THE PROBLEM -
How many lines in the items below contain the string "details", counting only matches with the same capitalization? Reply with the number alone.

====== RECORD EXTRACTS ======

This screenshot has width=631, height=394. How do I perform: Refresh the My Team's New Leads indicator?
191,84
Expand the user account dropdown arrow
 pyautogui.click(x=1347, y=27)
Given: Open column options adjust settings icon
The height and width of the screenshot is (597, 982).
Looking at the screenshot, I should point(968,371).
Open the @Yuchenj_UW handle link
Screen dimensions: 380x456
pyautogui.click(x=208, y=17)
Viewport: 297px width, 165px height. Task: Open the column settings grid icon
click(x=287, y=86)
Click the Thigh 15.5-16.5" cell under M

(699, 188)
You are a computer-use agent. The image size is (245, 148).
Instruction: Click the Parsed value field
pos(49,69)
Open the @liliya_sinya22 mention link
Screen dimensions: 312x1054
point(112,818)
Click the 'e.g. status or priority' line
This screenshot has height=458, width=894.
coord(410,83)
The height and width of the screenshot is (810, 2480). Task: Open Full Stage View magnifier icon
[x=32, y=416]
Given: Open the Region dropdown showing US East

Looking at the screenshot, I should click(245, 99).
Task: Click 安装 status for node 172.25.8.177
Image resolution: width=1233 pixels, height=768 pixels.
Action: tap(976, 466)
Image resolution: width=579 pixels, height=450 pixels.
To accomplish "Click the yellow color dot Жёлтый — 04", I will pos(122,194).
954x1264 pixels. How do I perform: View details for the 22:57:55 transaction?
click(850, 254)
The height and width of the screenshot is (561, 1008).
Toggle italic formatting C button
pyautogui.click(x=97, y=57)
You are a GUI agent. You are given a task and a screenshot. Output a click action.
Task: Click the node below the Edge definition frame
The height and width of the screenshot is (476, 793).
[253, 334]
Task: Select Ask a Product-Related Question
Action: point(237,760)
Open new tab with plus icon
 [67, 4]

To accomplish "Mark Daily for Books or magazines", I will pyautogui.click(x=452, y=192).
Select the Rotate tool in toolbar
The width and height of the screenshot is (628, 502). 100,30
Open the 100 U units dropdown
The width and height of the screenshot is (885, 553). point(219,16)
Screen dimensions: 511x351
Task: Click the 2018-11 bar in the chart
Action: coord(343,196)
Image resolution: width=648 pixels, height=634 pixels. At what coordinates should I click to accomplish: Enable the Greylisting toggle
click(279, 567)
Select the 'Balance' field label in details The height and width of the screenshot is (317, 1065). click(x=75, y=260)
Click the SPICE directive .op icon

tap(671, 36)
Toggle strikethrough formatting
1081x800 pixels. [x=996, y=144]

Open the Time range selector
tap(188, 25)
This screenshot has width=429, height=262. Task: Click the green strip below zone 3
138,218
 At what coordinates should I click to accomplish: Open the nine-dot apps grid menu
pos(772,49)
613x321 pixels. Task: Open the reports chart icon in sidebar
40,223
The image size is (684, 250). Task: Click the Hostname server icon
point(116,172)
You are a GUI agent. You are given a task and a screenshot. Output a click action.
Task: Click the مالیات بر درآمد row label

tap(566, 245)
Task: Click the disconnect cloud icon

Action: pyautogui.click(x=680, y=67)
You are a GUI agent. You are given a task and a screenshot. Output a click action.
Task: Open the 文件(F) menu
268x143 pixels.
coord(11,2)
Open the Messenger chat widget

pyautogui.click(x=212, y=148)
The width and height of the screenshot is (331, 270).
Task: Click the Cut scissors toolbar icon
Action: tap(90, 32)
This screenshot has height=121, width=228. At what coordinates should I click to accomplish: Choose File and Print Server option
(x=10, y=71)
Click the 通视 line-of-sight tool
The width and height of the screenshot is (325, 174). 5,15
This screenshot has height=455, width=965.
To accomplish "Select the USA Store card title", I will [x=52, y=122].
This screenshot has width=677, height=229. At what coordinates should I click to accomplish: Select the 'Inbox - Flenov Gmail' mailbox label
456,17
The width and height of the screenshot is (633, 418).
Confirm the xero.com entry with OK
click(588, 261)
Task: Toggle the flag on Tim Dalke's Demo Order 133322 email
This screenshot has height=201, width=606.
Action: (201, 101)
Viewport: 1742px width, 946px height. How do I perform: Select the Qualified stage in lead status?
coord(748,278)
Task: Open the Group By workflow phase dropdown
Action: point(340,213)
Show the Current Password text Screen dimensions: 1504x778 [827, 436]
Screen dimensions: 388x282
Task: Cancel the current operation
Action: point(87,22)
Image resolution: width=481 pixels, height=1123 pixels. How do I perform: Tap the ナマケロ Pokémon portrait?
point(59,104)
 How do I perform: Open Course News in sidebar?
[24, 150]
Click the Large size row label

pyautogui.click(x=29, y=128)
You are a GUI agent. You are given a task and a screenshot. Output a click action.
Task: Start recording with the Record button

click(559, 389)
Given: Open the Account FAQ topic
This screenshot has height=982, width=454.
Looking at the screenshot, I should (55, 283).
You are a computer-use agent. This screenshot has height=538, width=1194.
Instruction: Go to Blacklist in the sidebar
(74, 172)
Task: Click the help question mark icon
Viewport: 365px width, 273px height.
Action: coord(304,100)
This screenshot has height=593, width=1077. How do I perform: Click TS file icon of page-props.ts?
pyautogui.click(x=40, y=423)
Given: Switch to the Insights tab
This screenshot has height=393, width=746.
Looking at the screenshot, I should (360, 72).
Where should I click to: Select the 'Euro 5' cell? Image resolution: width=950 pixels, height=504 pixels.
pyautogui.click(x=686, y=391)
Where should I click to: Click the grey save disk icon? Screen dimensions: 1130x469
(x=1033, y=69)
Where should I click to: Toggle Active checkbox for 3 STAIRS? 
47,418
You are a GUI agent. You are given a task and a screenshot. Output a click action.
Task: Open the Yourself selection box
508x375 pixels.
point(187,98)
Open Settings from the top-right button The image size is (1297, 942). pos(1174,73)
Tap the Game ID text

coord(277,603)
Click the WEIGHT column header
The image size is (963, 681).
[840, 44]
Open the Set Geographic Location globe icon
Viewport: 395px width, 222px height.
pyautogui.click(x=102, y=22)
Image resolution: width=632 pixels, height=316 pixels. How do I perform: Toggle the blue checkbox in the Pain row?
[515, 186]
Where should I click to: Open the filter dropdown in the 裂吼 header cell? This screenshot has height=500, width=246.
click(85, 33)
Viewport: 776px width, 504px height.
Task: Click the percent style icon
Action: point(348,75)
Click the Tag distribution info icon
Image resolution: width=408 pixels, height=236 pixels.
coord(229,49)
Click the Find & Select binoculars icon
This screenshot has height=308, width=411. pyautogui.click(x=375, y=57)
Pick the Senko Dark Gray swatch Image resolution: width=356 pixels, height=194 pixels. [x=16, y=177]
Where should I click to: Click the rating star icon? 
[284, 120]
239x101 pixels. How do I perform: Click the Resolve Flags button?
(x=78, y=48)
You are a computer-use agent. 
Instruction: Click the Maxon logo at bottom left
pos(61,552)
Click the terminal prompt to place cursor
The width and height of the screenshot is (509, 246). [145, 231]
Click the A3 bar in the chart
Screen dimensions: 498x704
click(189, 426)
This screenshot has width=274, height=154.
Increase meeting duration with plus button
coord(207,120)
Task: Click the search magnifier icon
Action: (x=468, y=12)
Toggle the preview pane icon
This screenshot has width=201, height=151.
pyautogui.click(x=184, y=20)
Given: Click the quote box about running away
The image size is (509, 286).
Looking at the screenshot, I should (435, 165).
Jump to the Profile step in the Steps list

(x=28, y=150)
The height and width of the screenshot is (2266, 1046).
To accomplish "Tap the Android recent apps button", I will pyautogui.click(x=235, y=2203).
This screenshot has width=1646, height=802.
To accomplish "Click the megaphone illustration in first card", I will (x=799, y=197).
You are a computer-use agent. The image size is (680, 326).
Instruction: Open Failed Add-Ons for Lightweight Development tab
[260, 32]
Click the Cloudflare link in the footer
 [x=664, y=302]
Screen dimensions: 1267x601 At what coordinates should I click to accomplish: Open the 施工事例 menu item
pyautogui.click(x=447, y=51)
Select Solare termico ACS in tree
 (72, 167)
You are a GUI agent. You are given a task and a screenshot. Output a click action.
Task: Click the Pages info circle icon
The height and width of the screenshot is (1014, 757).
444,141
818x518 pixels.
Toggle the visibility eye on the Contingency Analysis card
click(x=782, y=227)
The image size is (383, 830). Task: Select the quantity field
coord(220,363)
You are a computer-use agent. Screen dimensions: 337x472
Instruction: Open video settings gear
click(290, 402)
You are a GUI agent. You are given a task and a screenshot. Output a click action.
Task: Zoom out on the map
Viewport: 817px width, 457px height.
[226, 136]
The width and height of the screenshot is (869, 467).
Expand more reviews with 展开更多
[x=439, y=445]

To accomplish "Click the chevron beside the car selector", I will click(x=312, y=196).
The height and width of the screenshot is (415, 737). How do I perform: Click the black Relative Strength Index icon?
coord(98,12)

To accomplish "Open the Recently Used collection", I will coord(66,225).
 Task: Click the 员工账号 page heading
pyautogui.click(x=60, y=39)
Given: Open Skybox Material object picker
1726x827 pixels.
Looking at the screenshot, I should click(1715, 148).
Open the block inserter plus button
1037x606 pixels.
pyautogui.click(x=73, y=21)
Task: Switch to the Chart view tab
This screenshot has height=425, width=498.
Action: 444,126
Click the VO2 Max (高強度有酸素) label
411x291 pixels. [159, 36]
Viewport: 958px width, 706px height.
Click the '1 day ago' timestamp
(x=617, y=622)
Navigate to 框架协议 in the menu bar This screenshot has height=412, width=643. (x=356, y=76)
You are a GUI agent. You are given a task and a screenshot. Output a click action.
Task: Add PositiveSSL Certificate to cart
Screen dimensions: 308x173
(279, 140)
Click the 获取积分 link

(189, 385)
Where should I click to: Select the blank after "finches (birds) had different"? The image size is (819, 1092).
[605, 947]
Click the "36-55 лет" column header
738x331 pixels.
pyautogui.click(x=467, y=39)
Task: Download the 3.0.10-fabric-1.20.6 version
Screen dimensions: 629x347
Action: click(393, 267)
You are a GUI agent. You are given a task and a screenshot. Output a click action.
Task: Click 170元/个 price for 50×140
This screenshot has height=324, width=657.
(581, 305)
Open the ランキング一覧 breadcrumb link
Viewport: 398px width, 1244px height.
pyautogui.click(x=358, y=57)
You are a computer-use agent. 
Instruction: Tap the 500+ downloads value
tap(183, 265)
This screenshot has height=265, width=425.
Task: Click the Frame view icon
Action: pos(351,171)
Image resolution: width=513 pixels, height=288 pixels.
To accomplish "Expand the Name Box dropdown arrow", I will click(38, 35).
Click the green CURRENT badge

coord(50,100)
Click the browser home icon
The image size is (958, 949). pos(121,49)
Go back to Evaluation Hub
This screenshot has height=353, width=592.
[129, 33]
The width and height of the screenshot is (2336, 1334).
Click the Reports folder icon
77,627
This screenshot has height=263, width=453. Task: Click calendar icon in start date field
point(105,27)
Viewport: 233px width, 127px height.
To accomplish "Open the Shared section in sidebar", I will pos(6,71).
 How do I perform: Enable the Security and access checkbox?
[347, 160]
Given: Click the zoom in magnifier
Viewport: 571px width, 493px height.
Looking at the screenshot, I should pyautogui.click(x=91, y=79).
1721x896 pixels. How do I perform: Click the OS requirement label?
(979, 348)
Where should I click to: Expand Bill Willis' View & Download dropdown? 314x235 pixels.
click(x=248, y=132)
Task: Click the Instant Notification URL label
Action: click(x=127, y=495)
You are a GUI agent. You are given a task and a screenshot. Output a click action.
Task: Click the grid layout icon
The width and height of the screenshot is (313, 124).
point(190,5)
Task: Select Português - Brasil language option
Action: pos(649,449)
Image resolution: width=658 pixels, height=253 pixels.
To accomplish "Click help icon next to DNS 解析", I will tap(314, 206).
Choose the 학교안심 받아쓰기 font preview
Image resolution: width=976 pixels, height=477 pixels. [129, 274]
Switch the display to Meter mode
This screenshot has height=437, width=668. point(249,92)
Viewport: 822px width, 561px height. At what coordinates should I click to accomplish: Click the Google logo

======

IN RESPONSE -
2